Under the Doom 2025: quando as sombras dançaram e as trevas inundaram o coração de Lisboa
A 9.ª edição do Festival Under the Doom consolidou-se como um dos maiores eventos de doom metal da Europa, reunindo uma seleção impressionante de bandas que exploram as profundezas da melancolia e da intensidade sonora.
Texto: Sandra Pinto
Fotos: Luís Pissarro
Realizado na Music Station, em Lisboa, o festival ofereceu dois dias de performances que variaram entre o atmosférico e o brutal, proporcionando uma experiência única aos verdadeiros aficionados do género. Com um público diversificado e entusiasta, o evento reafirmou a importância do doom metal como uma forma de expressão artística profunda e visceral.
O alinhamento do festival foi cuidadosamente planeado, apresentando desde lendas do género até promissores talentos emergentes. Bandas como My Dying Bride e Swallow the Sun trouxeram a sua experiência e peso emocional, enquanto grupos como TodoMal representaram com mestria a cena ibérica. A diversidade sonora e a qualidade das atuações garantiram que o Under the Doom 2025 fosse uma celebração memorável da música doom.

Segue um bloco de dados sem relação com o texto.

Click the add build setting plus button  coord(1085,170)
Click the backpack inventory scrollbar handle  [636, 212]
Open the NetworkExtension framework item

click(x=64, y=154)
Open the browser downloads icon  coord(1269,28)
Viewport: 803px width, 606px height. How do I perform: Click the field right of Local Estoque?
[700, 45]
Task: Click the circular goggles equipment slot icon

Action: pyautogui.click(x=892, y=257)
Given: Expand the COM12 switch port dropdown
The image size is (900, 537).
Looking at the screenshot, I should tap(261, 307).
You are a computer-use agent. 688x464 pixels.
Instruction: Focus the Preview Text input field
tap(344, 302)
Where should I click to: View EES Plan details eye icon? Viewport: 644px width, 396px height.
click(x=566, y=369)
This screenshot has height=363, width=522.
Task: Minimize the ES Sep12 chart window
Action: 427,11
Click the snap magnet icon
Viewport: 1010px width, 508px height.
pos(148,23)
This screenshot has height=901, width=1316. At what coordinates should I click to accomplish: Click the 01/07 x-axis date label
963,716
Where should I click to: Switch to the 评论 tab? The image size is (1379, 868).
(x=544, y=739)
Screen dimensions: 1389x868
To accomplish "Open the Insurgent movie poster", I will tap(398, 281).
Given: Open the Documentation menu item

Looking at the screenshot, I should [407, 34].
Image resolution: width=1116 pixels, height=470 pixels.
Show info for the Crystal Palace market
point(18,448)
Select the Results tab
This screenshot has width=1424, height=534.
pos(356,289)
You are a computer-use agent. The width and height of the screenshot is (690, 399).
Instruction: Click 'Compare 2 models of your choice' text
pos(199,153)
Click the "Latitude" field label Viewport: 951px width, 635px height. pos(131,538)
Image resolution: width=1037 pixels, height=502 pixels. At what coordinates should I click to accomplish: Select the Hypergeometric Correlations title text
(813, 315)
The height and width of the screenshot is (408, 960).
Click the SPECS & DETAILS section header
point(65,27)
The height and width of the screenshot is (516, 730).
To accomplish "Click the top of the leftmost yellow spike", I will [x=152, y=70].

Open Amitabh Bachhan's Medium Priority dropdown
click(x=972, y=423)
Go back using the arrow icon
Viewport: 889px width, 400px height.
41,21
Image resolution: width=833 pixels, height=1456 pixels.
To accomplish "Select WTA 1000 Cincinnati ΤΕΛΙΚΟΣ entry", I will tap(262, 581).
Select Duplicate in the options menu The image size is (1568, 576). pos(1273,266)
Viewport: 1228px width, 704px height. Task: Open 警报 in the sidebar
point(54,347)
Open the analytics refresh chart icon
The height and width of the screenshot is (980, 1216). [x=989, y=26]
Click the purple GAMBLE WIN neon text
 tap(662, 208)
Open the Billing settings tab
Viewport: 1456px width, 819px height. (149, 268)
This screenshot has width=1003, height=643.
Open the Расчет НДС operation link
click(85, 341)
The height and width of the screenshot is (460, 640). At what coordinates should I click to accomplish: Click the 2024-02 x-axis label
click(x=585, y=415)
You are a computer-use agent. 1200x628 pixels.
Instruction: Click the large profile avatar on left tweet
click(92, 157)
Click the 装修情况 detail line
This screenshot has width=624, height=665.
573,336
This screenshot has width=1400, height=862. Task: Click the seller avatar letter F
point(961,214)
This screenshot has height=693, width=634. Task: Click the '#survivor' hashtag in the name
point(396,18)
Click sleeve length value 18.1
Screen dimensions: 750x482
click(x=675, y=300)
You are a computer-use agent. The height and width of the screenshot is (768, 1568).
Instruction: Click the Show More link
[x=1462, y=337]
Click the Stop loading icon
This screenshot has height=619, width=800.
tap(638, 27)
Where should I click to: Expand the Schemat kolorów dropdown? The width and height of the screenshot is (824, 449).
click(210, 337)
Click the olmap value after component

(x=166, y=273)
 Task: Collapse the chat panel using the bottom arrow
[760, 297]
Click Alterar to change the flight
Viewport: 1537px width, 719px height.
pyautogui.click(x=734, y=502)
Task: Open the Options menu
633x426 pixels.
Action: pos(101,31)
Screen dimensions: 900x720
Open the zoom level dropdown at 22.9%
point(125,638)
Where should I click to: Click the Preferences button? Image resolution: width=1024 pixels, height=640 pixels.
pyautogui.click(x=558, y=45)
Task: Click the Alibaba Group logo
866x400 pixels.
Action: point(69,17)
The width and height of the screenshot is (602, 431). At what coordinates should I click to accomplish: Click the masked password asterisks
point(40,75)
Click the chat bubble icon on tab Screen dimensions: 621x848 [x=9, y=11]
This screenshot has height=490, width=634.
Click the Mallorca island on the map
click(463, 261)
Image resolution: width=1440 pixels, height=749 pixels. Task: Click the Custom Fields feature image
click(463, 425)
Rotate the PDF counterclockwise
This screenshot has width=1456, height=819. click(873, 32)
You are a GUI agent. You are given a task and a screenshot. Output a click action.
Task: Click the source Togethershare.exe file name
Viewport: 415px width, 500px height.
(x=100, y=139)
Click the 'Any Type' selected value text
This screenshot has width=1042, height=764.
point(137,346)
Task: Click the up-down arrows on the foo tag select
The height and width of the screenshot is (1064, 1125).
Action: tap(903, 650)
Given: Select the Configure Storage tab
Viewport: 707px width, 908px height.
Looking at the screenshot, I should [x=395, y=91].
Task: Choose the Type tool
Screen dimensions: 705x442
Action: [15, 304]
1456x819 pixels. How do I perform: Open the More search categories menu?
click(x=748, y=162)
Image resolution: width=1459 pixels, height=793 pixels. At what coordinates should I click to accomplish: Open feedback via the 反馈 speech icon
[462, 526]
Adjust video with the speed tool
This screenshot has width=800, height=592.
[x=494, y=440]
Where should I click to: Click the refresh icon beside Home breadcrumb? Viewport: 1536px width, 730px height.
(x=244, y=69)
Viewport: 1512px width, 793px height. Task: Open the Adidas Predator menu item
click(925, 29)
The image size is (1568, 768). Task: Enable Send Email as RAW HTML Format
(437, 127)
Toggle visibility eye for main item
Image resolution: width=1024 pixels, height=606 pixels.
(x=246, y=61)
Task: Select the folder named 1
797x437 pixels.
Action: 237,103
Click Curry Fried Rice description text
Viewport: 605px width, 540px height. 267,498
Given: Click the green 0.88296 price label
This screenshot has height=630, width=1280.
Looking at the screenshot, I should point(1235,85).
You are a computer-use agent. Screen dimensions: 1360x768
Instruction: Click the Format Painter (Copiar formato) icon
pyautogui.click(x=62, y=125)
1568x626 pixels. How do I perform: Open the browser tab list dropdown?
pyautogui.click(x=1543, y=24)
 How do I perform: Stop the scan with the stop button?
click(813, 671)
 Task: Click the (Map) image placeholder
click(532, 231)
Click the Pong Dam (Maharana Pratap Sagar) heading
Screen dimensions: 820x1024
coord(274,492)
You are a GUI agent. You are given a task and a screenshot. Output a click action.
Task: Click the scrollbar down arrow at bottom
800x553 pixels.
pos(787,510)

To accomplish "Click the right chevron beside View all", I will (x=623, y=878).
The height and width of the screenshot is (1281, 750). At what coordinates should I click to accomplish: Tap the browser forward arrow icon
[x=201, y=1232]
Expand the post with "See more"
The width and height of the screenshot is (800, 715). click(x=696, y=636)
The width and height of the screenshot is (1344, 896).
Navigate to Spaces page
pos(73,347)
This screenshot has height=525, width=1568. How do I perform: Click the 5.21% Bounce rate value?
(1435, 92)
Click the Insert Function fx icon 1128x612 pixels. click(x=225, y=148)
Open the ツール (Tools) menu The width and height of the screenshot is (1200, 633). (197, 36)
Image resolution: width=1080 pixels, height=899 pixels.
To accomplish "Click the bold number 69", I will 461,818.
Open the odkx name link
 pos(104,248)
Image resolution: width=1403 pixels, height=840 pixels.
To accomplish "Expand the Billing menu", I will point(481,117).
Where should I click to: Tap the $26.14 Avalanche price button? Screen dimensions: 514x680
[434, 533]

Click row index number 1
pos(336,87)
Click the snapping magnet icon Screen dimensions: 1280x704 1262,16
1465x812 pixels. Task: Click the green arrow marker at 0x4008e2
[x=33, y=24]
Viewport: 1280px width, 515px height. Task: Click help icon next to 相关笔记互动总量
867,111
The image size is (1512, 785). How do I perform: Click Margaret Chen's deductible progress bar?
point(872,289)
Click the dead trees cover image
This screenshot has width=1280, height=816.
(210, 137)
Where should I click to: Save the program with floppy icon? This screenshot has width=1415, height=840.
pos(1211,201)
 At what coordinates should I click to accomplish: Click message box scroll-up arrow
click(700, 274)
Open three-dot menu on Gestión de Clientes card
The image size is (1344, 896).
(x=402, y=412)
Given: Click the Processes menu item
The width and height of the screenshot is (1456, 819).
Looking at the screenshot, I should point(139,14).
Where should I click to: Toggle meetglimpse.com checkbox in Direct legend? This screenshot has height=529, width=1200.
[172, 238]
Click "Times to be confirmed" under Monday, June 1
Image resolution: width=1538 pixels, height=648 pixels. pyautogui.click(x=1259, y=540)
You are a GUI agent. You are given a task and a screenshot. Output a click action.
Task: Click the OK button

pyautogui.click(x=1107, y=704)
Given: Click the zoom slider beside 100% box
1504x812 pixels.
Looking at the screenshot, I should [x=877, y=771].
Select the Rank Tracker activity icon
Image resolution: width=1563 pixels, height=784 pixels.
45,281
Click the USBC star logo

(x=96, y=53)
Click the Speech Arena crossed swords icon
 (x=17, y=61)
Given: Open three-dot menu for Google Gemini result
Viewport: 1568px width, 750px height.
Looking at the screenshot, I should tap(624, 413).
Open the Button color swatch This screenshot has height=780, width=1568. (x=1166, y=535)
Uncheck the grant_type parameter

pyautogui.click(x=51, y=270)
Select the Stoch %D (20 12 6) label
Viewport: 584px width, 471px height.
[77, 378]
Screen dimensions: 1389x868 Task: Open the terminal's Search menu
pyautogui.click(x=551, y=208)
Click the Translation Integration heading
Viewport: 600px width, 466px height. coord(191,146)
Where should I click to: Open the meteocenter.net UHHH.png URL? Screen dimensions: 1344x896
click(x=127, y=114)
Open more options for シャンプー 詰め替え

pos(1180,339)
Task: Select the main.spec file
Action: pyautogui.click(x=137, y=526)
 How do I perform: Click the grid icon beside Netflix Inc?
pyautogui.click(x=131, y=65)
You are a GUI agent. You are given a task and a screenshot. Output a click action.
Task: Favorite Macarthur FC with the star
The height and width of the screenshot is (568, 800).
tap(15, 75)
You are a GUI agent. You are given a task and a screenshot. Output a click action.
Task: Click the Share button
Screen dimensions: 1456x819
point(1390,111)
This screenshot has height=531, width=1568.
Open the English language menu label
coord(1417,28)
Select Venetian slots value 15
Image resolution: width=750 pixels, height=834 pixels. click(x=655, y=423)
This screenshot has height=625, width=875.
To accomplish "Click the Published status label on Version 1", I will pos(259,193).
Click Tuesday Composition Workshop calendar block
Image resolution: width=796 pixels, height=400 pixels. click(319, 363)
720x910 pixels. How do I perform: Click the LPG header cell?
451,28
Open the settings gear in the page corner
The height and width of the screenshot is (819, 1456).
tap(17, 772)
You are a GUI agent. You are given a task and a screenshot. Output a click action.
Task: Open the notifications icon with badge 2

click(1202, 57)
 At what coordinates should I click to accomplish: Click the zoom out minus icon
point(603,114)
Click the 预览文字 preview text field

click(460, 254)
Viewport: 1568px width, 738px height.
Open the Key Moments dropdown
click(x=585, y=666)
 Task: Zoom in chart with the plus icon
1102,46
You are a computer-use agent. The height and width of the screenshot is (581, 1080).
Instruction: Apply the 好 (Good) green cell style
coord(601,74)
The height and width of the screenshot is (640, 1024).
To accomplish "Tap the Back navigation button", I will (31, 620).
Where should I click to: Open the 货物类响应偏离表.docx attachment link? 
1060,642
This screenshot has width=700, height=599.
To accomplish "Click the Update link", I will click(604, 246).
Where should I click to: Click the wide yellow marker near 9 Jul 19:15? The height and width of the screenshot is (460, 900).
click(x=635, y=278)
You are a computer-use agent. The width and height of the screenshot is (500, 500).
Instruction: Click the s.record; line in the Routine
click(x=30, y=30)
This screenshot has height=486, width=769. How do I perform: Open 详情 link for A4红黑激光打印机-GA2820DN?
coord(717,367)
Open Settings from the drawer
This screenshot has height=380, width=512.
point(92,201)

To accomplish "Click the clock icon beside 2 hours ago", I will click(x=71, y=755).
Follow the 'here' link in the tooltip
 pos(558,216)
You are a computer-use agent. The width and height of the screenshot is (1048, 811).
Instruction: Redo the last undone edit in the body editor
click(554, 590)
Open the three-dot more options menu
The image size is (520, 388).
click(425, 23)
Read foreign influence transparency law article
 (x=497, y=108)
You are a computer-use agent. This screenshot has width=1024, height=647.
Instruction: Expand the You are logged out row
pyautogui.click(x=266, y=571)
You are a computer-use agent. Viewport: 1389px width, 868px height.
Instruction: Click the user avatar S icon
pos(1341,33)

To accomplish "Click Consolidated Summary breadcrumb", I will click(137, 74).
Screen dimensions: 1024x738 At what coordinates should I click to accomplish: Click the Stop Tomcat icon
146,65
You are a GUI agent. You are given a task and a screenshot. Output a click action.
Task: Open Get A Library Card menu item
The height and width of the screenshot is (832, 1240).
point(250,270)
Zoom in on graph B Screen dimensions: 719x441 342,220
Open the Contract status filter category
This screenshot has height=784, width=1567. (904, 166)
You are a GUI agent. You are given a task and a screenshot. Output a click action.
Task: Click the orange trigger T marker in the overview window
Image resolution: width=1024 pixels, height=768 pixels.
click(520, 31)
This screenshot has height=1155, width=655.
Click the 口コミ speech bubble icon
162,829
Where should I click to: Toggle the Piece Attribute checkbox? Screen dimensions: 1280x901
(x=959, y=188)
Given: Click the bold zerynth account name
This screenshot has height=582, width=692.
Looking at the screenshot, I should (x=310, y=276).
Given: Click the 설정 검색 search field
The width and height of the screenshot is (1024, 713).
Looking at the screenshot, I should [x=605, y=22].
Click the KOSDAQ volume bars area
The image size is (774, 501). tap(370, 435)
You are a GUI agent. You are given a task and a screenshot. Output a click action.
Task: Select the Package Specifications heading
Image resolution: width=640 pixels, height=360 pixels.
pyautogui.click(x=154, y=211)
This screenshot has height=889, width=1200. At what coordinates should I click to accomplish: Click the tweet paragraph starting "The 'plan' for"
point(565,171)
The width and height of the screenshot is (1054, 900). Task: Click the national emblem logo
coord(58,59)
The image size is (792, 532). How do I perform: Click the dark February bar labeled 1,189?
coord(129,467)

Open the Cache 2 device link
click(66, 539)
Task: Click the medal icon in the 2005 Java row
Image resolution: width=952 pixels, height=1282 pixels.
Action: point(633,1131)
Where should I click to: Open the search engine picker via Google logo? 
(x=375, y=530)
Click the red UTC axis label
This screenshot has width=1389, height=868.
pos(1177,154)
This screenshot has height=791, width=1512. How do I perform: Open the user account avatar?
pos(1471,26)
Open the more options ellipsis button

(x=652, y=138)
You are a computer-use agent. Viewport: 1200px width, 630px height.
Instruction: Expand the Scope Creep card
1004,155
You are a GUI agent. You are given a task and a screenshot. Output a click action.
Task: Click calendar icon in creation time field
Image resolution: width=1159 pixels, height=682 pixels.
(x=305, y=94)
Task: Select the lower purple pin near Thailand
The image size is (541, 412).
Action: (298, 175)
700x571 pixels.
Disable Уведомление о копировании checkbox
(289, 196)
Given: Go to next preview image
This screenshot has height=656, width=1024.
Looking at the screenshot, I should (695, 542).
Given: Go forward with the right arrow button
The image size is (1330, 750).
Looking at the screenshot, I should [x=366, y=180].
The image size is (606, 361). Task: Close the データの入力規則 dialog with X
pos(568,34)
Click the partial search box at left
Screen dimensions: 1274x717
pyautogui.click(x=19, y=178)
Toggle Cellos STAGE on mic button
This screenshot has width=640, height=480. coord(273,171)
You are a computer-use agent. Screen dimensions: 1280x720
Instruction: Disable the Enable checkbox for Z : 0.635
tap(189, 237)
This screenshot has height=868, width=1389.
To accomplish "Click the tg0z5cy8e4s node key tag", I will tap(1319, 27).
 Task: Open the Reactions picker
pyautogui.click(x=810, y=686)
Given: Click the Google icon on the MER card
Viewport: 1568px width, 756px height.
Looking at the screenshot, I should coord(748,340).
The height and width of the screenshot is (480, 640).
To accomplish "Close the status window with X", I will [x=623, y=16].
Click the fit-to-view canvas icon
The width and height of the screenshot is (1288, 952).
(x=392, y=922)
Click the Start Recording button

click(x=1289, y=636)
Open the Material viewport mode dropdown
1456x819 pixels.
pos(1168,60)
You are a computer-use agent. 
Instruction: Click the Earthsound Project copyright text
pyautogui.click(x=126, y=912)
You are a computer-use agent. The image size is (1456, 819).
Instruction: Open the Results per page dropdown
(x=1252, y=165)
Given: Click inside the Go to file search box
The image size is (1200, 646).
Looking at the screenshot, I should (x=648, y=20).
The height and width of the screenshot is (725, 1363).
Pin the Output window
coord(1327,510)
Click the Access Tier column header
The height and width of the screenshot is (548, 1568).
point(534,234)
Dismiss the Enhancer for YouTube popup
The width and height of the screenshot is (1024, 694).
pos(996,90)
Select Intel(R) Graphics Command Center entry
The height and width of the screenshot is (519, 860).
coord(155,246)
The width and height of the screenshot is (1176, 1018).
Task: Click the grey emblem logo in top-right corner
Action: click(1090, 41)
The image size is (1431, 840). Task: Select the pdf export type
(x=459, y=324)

A organização do Under the Doom 2025 revelou um nível exemplar de profissionalismo e atenção ao detalhe, contribuindo decisivamente para o sucesso do evento. Desde a escolha do local — a Music Station, em Lisboa, que ofereceu uma acústica excelente e uma atmosfera intimista — até à gestão eficiente das entradas e do fluxo do público, tudo esteve pensado para assegurar uma experiência confortável e segura aos fãs. A programação cumpriu rigorosamente os horários, permitindo que cada banda tivesse o seu espaço sem grandes atrasos, essencial para manter o ritmo do festival e o entusiasmo da audiência.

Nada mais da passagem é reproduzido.